━━━ PROVIDED DATA ━━━

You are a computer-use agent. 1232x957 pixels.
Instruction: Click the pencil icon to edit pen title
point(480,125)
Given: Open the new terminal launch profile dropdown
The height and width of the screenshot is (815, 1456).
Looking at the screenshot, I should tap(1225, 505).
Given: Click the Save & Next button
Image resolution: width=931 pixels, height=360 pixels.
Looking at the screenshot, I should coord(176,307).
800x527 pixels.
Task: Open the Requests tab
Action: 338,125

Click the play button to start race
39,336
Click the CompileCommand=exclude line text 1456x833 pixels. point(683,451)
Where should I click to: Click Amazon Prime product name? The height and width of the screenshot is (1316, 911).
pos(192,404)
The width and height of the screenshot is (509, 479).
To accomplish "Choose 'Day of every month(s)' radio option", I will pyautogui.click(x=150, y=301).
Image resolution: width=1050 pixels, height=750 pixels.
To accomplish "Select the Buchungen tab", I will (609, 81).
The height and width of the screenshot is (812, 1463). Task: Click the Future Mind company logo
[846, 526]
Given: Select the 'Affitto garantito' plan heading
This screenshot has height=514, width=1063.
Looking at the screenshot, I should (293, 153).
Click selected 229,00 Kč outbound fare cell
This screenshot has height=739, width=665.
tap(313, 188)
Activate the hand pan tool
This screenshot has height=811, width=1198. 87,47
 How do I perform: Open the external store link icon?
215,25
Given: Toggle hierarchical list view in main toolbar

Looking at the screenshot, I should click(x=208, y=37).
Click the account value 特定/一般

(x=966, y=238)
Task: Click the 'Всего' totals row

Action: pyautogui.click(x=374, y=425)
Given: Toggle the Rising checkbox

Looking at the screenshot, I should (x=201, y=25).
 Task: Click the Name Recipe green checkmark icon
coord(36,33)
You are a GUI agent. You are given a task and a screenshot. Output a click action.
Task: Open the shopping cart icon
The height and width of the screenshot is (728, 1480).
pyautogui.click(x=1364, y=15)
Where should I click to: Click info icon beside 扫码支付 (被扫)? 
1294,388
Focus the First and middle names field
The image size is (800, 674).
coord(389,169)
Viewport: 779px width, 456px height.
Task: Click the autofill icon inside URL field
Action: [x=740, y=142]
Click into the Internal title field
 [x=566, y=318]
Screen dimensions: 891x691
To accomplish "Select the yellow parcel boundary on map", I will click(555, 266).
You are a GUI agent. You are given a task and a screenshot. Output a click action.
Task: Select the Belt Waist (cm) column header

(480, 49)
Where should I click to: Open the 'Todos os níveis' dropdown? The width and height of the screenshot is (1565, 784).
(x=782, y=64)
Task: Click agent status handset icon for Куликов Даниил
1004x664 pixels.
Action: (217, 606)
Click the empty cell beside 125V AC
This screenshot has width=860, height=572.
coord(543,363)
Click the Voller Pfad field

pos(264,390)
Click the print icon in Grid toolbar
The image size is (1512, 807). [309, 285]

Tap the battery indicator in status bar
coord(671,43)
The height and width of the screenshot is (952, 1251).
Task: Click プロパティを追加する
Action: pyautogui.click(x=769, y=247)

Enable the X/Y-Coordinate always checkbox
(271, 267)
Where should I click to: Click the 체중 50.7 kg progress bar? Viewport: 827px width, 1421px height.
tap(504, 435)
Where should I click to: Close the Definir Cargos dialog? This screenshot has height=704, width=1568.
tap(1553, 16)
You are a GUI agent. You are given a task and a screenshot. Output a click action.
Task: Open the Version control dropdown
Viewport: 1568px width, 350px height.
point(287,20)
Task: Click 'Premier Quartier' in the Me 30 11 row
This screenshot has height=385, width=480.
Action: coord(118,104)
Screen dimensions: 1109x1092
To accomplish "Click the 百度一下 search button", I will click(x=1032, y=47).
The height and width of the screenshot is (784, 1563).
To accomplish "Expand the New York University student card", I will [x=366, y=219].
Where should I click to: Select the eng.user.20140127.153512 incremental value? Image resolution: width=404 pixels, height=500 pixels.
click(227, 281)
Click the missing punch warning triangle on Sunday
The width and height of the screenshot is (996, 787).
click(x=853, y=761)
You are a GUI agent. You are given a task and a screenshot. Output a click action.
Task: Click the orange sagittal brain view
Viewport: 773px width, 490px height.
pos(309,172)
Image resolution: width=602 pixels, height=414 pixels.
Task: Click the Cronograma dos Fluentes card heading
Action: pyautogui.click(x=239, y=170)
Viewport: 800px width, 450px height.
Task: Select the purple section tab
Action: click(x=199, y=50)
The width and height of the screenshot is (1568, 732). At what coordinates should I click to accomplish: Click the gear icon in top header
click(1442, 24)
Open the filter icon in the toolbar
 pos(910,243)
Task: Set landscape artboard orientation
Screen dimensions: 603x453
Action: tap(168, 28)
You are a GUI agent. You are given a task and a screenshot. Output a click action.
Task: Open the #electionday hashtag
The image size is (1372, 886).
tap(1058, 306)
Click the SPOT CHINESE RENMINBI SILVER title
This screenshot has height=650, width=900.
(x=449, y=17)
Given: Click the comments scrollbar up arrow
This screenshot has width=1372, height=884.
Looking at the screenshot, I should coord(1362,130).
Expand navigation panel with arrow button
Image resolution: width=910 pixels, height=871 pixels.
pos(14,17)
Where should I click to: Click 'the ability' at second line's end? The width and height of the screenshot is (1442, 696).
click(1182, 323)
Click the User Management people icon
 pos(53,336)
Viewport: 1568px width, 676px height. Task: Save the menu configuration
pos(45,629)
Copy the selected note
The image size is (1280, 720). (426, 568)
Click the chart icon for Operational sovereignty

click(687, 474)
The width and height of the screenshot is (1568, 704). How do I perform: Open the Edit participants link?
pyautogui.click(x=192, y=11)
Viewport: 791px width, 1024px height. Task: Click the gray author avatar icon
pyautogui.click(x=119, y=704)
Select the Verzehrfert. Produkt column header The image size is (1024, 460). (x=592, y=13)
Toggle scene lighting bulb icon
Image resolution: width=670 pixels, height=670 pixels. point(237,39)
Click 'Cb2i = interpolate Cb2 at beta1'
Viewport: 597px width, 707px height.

━━━

WHAT IS EXPECTED — Restate each record above word for word.

OUTPUT OF THE TASK —
You are a computer-use agent. 1232x957 pixels.
Instruction: Click the pencil icon to edit pen title
point(480,125)
Given: Open the new terminal launch profile dropdown
The height and width of the screenshot is (815, 1456).
Looking at the screenshot, I should tap(1225, 505).
Given: Click the Save & Next button
Image resolution: width=931 pixels, height=360 pixels.
Looking at the screenshot, I should coord(176,307).
800x527 pixels.
Task: Open the Requests tab
Action: 338,125

Click the play button to start race
39,336
Click the CompileCommand=exclude line text 1456x833 pixels. point(683,451)
Where should I click to: Click Amazon Prime product name? The height and width of the screenshot is (1316, 911).
pos(192,404)
The width and height of the screenshot is (509, 479).
To accomplish "Choose 'Day of every month(s)' radio option", I will pyautogui.click(x=150, y=301).
Image resolution: width=1050 pixels, height=750 pixels.
To accomplish "Select the Buchungen tab", I will (609, 81).
The height and width of the screenshot is (812, 1463). Task: Click the Future Mind company logo
[846, 526]
Given: Select the 'Affitto garantito' plan heading
This screenshot has height=514, width=1063.
Looking at the screenshot, I should (293, 153).
Click selected 229,00 Kč outbound fare cell
This screenshot has height=739, width=665.
tap(313, 188)
Activate the hand pan tool
This screenshot has height=811, width=1198. 87,47
 How do I perform: Open the external store link icon?
215,25
Given: Toggle hierarchical list view in main toolbar

Looking at the screenshot, I should click(x=208, y=37).
Click the account value 特定/一般

(x=966, y=238)
Task: Click the 'Всего' totals row

Action: pyautogui.click(x=374, y=425)
Given: Toggle the Rising checkbox

Looking at the screenshot, I should (x=201, y=25).
 Task: Click the Name Recipe green checkmark icon
coord(36,33)
You are a GUI agent. You are given a task and a screenshot. Output a click action.
Task: Open the shopping cart icon
The height and width of the screenshot is (728, 1480).
pyautogui.click(x=1364, y=15)
Where should I click to: Click info icon beside 扫码支付 (被扫)? 
1294,388
Focus the First and middle names field
The image size is (800, 674).
coord(389,169)
Viewport: 779px width, 456px height.
Task: Click the autofill icon inside URL field
Action: [x=740, y=142]
Click into the Internal title field
 [x=566, y=318]
Screen dimensions: 891x691
To accomplish "Select the yellow parcel boundary on map", I will click(555, 266).
You are a GUI agent. You are given a task and a screenshot. Output a click action.
Task: Select the Belt Waist (cm) column header

(480, 49)
Where should I click to: Open the 'Todos os níveis' dropdown? The width and height of the screenshot is (1565, 784).
(x=782, y=64)
Task: Click agent status handset icon for Куликов Даниил
1004x664 pixels.
Action: (217, 606)
Click the empty cell beside 125V AC
This screenshot has width=860, height=572.
coord(543,363)
Click the Voller Pfad field

pos(264,390)
Click the print icon in Grid toolbar
The image size is (1512, 807). [309, 285]

Tap the battery indicator in status bar
coord(671,43)
The height and width of the screenshot is (952, 1251).
Task: Click プロパティを追加する
Action: pyautogui.click(x=769, y=247)

Enable the X/Y-Coordinate always checkbox
(271, 267)
Where should I click to: Click the 체중 50.7 kg progress bar? Viewport: 827px width, 1421px height.
tap(504, 435)
Where should I click to: Close the Definir Cargos dialog? This screenshot has height=704, width=1568.
tap(1553, 16)
You are a GUI agent. You are given a task and a screenshot. Output a click action.
Task: Open the Version control dropdown
Viewport: 1568px width, 350px height.
point(287,20)
Task: Click 'Premier Quartier' in the Me 30 11 row
This screenshot has height=385, width=480.
Action: coord(118,104)
Screen dimensions: 1109x1092
To accomplish "Click the 百度一下 search button", I will click(x=1032, y=47).
The height and width of the screenshot is (784, 1563).
To accomplish "Expand the New York University student card", I will [x=366, y=219].
Where should I click to: Select the eng.user.20140127.153512 incremental value? Image resolution: width=404 pixels, height=500 pixels.
click(227, 281)
Click the missing punch warning triangle on Sunday
The width and height of the screenshot is (996, 787).
click(x=853, y=761)
You are a GUI agent. You are given a task and a screenshot. Output a click action.
Task: Click the orange sagittal brain view
Viewport: 773px width, 490px height.
pos(309,172)
Image resolution: width=602 pixels, height=414 pixels.
Task: Click the Cronograma dos Fluentes card heading
Action: pyautogui.click(x=239, y=170)
Viewport: 800px width, 450px height.
Task: Select the purple section tab
Action: click(x=199, y=50)
The width and height of the screenshot is (1568, 732). At what coordinates should I click to accomplish: Click the gear icon in top header
click(1442, 24)
Open the filter icon in the toolbar
 pos(910,243)
Task: Set landscape artboard orientation
Screen dimensions: 603x453
Action: tap(168, 28)
You are a GUI agent. You are given a task and a screenshot. Output a click action.
Task: Open the #electionday hashtag
The image size is (1372, 886).
tap(1058, 306)
Click the SPOT CHINESE RENMINBI SILVER title
This screenshot has height=650, width=900.
(x=449, y=17)
Given: Click the comments scrollbar up arrow
This screenshot has width=1372, height=884.
Looking at the screenshot, I should coord(1362,130).
Expand navigation panel with arrow button
Image resolution: width=910 pixels, height=871 pixels.
pos(14,17)
Where should I click to: Click 'the ability' at second line's end? The width and height of the screenshot is (1442, 696).
click(1182, 323)
Click the User Management people icon
 pos(53,336)
Viewport: 1568px width, 676px height. Task: Save the menu configuration
pos(45,629)
Copy the selected note
The image size is (1280, 720). (426, 568)
Click the chart icon for Operational sovereignty

click(687, 474)
The width and height of the screenshot is (1568, 704). How do I perform: Open the Edit participants link?
pyautogui.click(x=192, y=11)
Viewport: 791px width, 1024px height. Task: Click the gray author avatar icon
pyautogui.click(x=119, y=704)
Select the Verzehrfert. Produkt column header The image size is (1024, 460). (x=592, y=13)
Toggle scene lighting bulb icon
Image resolution: width=670 pixels, height=670 pixels. point(237,39)
Click 'Cb2i = interpolate Cb2 at beta1'
Viewport: 597px width, 707px height.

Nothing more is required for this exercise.